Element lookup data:
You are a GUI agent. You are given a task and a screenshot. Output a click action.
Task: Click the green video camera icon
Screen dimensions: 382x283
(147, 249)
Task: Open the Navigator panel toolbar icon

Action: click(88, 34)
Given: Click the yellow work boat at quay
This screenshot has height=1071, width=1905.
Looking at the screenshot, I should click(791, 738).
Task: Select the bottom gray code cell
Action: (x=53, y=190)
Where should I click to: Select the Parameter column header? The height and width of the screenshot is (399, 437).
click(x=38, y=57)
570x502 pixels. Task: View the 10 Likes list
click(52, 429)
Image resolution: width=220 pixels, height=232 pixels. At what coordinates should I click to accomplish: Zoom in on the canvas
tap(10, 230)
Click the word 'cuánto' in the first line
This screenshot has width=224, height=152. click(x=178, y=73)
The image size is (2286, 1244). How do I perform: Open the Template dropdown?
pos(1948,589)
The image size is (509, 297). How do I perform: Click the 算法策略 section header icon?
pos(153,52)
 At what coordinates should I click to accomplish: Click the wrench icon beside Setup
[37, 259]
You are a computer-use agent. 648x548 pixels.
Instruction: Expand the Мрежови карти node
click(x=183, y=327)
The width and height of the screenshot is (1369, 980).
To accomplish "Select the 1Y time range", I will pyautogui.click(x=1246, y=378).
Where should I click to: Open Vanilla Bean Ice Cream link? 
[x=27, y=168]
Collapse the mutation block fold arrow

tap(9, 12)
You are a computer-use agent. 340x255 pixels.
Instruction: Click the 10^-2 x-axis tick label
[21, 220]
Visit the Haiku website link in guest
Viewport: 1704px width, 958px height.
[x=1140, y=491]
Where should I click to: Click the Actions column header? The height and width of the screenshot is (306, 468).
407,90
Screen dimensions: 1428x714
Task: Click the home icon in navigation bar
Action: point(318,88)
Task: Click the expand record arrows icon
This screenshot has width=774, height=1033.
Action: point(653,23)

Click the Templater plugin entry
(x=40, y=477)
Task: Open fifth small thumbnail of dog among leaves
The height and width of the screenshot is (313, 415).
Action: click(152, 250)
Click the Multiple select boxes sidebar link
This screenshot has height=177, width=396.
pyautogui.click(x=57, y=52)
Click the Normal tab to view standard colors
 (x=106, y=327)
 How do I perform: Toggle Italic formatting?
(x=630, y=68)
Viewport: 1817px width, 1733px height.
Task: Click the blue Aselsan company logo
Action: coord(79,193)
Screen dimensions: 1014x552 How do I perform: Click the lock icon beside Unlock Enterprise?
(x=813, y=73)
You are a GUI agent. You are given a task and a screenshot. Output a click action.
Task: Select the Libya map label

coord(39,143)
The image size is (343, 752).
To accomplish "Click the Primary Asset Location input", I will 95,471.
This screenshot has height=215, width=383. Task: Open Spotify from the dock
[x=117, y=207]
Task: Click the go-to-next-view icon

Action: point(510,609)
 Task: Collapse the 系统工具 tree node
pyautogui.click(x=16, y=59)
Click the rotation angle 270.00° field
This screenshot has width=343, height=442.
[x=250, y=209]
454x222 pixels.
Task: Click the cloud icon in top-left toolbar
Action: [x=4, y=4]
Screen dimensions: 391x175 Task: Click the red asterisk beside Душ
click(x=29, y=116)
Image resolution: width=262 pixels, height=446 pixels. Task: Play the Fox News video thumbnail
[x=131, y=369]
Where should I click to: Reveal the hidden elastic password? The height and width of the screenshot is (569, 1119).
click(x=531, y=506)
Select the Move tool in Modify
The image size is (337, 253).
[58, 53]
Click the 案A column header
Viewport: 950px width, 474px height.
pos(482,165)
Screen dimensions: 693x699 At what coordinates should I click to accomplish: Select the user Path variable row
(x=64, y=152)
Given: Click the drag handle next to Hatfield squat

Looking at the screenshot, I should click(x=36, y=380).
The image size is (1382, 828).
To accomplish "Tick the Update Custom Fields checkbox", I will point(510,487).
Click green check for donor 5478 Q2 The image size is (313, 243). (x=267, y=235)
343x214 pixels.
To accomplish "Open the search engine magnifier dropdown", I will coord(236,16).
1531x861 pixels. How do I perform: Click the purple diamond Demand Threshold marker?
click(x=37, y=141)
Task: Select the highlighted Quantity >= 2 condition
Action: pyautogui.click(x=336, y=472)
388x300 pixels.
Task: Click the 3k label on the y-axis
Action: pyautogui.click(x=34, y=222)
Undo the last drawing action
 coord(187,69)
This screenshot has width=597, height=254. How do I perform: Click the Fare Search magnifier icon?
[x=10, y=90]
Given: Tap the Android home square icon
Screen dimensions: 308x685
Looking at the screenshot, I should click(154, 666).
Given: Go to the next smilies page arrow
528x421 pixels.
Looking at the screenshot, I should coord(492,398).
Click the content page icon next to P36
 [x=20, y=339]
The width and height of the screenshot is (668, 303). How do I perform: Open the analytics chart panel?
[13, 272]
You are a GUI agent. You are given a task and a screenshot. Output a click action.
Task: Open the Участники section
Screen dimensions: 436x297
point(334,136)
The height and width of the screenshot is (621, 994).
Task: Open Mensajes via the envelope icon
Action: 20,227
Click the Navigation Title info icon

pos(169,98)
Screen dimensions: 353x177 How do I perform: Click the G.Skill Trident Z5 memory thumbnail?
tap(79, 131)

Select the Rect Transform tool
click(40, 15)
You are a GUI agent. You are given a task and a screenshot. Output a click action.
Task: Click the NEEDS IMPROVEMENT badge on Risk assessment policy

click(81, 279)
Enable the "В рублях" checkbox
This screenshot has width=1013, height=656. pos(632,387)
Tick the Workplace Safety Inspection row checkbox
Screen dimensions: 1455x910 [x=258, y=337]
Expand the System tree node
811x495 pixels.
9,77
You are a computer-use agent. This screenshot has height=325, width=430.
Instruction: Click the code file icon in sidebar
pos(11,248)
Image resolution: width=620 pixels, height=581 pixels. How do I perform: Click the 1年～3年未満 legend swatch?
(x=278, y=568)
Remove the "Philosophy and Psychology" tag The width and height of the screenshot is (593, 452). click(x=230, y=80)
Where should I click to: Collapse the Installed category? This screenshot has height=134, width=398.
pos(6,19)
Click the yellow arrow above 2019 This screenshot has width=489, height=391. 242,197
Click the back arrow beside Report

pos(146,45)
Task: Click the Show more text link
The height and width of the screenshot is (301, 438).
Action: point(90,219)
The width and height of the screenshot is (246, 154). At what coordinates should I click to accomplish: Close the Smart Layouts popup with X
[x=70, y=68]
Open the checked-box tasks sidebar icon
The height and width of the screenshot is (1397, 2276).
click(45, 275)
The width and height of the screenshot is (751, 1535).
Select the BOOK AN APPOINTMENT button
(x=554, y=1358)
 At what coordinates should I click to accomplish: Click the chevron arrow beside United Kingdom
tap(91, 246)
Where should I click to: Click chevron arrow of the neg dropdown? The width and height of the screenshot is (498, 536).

BRIEF:
Switch each "chevron arrow" in the data above to "caret", and return all the lines with nothing else altered.

THE ANSWER:
You are a GUI agent. You are given a task and a screenshot. Output a click action.
Task: Click the green video camera icon
Screen dimensions: 382x283
(147, 249)
Task: Open the Navigator panel toolbar icon

Action: click(88, 34)
Given: Click the yellow work boat at quay
This screenshot has height=1071, width=1905.
Looking at the screenshot, I should click(791, 738).
Task: Select the bottom gray code cell
Action: (x=53, y=190)
Where should I click to: Select the Parameter column header? The height and width of the screenshot is (399, 437).
click(x=38, y=57)
570x502 pixels. Task: View the 10 Likes list
click(52, 429)
Image resolution: width=220 pixels, height=232 pixels. At what coordinates should I click to accomplish: Zoom in on the canvas
tap(10, 230)
Click the word 'cuánto' in the first line
This screenshot has width=224, height=152. click(x=178, y=73)
The image size is (2286, 1244). How do I perform: Open the Template dropdown?
pos(1948,589)
The image size is (509, 297). How do I perform: Click the 算法策略 section header icon?
pos(153,52)
 At what coordinates should I click to accomplish: Click the wrench icon beside Setup
[37, 259]
You are a computer-use agent. 648x548 pixels.
Instruction: Expand the Мрежови карти node
click(x=183, y=327)
The width and height of the screenshot is (1369, 980).
To accomplish "Select the 1Y time range", I will pyautogui.click(x=1246, y=378).
Where should I click to: Open Vanilla Bean Ice Cream link? 
[x=27, y=168]
Collapse the mutation block fold arrow

tap(9, 12)
You are a computer-use agent. 340x255 pixels.
Instruction: Click the 10^-2 x-axis tick label
[21, 220]
Visit the Haiku website link in guest
Viewport: 1704px width, 958px height.
[x=1140, y=491]
Where should I click to: Click the Actions column header? The height and width of the screenshot is (306, 468).
407,90
Screen dimensions: 1428x714
Task: Click the home icon in navigation bar
Action: point(318,88)
Task: Click the expand record arrows icon
This screenshot has width=774, height=1033.
Action: point(653,23)

Click the Templater plugin entry
(x=40, y=477)
Task: Open fifth small thumbnail of dog among leaves
The height and width of the screenshot is (313, 415).
Action: click(152, 250)
Click the Multiple select boxes sidebar link
This screenshot has height=177, width=396.
pyautogui.click(x=57, y=52)
Click the Normal tab to view standard colors
 (x=106, y=327)
 How do I perform: Toggle Italic formatting?
(x=630, y=68)
Viewport: 1817px width, 1733px height.
Task: Click the blue Aselsan company logo
Action: coord(79,193)
Screen dimensions: 1014x552 How do I perform: Click the lock icon beside Unlock Enterprise?
(x=813, y=73)
You are a GUI agent. You are given a task and a screenshot. Output a click action.
Task: Select the Libya map label

coord(39,143)
The image size is (343, 752).
To accomplish "Click the Primary Asset Location input", I will 95,471.
This screenshot has height=215, width=383. Task: Open Spotify from the dock
[x=117, y=207]
Task: Click the go-to-next-view icon

Action: point(510,609)
 Task: Collapse the 系统工具 tree node
pyautogui.click(x=16, y=59)
Click the rotation angle 270.00° field
This screenshot has width=343, height=442.
[x=250, y=209]
454x222 pixels.
Task: Click the cloud icon in top-left toolbar
Action: [x=4, y=4]
Screen dimensions: 391x175 Task: Click the red asterisk beside Душ
click(x=29, y=116)
Image resolution: width=262 pixels, height=446 pixels. Task: Play the Fox News video thumbnail
[x=131, y=369]
Where should I click to: Reveal the hidden elastic password? The height and width of the screenshot is (569, 1119).
click(x=531, y=506)
Select the Move tool in Modify
The image size is (337, 253).
[58, 53]
Click the 案A column header
Viewport: 950px width, 474px height.
pos(482,165)
Screen dimensions: 693x699 At what coordinates should I click to accomplish: Select the user Path variable row
(x=64, y=152)
Given: Click the drag handle next to Hatfield squat

Looking at the screenshot, I should click(x=36, y=380).
The image size is (1382, 828).
To accomplish "Tick the Update Custom Fields checkbox", I will point(510,487).
Click green check for donor 5478 Q2 The image size is (313, 243). (x=267, y=235)
343x214 pixels.
To accomplish "Open the search engine magnifier dropdown", I will coord(236,16).
1531x861 pixels. How do I perform: Click the purple diamond Demand Threshold marker?
click(x=37, y=141)
Task: Select the highlighted Quantity >= 2 condition
Action: pyautogui.click(x=336, y=472)
388x300 pixels.
Task: Click the 3k label on the y-axis
Action: pyautogui.click(x=34, y=222)
Undo the last drawing action
 coord(187,69)
This screenshot has width=597, height=254. How do I perform: Click the Fare Search magnifier icon?
[x=10, y=90]
Given: Tap the Android home square icon
Screen dimensions: 308x685
Looking at the screenshot, I should click(154, 666).
Given: Go to the next smilies page arrow
528x421 pixels.
Looking at the screenshot, I should coord(492,398).
Click the content page icon next to P36
 [x=20, y=339]
The width and height of the screenshot is (668, 303). How do I perform: Open the analytics chart panel?
[13, 272]
You are a GUI agent. You are given a task and a screenshot. Output a click action.
Task: Open the Участники section
Screen dimensions: 436x297
point(334,136)
The height and width of the screenshot is (621, 994).
Task: Open Mensajes via the envelope icon
Action: 20,227
Click the Navigation Title info icon

pos(169,98)
Screen dimensions: 353x177 How do I perform: Click the G.Skill Trident Z5 memory thumbnail?
tap(79, 131)

Select the Rect Transform tool
click(40, 15)
You are a GUI agent. You are given a task and a screenshot. Output a click action.
Task: Click the NEEDS IMPROVEMENT badge on Risk assessment policy

click(81, 279)
Enable the "В рублях" checkbox
This screenshot has width=1013, height=656. pos(632,387)
Tick the Workplace Safety Inspection row checkbox
Screen dimensions: 1455x910 [x=258, y=337]
Expand the System tree node
811x495 pixels.
9,77
You are a computer-use agent. This screenshot has height=325, width=430.
Instruction: Click the code file icon in sidebar
pos(11,248)
Image resolution: width=620 pixels, height=581 pixels. How do I perform: Click the 1年～3年未満 legend swatch?
(x=278, y=568)
Remove the "Philosophy and Psychology" tag The width and height of the screenshot is (593, 452). click(x=230, y=80)
Where should I click to: Collapse the Installed category? This screenshot has height=134, width=398.
pos(6,19)
Click the yellow arrow above 2019 This screenshot has width=489, height=391. 242,197
Click the back arrow beside Report

pos(146,45)
Task: Click the Show more text link
The height and width of the screenshot is (301, 438).
Action: point(90,219)
The width and height of the screenshot is (246, 154). At what coordinates should I click to accomplish: Close the Smart Layouts popup with X
[x=70, y=68]
Open the checked-box tasks sidebar icon
The height and width of the screenshot is (1397, 2276).
click(45, 275)
The width and height of the screenshot is (751, 1535).
Select the BOOK AN APPOINTMENT button
(x=554, y=1358)
 At what coordinates should I click to accomplish: Click the caret beside United Kingdom
tap(91, 246)
Where should I click to: Click caret of the neg dropdown? The width and height of the screenshot is (498, 536).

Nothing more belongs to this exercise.